[Target pointing data]
—————

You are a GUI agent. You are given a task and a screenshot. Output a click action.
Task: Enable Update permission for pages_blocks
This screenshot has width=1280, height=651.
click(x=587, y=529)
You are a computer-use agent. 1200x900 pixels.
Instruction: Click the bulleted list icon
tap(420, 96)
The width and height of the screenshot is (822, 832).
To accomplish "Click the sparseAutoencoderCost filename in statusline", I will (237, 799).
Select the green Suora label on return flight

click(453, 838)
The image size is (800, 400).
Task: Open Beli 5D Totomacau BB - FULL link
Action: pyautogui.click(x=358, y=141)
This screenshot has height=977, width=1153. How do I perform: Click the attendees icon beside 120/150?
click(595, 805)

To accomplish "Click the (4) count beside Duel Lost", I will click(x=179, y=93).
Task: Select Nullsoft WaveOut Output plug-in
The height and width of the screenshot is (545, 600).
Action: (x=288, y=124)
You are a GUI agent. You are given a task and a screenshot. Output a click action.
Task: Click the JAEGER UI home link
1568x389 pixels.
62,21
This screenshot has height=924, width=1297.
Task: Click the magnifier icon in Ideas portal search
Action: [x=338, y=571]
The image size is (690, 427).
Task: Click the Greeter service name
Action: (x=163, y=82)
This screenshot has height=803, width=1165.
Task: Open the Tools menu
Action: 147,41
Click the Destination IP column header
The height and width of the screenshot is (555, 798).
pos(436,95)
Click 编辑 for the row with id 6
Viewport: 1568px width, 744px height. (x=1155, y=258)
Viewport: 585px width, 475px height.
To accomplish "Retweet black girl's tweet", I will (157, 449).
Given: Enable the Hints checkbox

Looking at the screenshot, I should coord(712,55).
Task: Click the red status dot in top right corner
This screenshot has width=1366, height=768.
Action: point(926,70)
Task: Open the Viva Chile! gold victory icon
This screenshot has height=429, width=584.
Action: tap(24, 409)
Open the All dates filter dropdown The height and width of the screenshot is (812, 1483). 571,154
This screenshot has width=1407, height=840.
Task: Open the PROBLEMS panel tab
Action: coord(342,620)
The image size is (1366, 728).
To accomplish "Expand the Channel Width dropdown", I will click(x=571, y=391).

—————

» Exercise directions
Tally the lines in the data above that contain the string "icon". How many are there? Reply with the number alone.

» Problem solution
4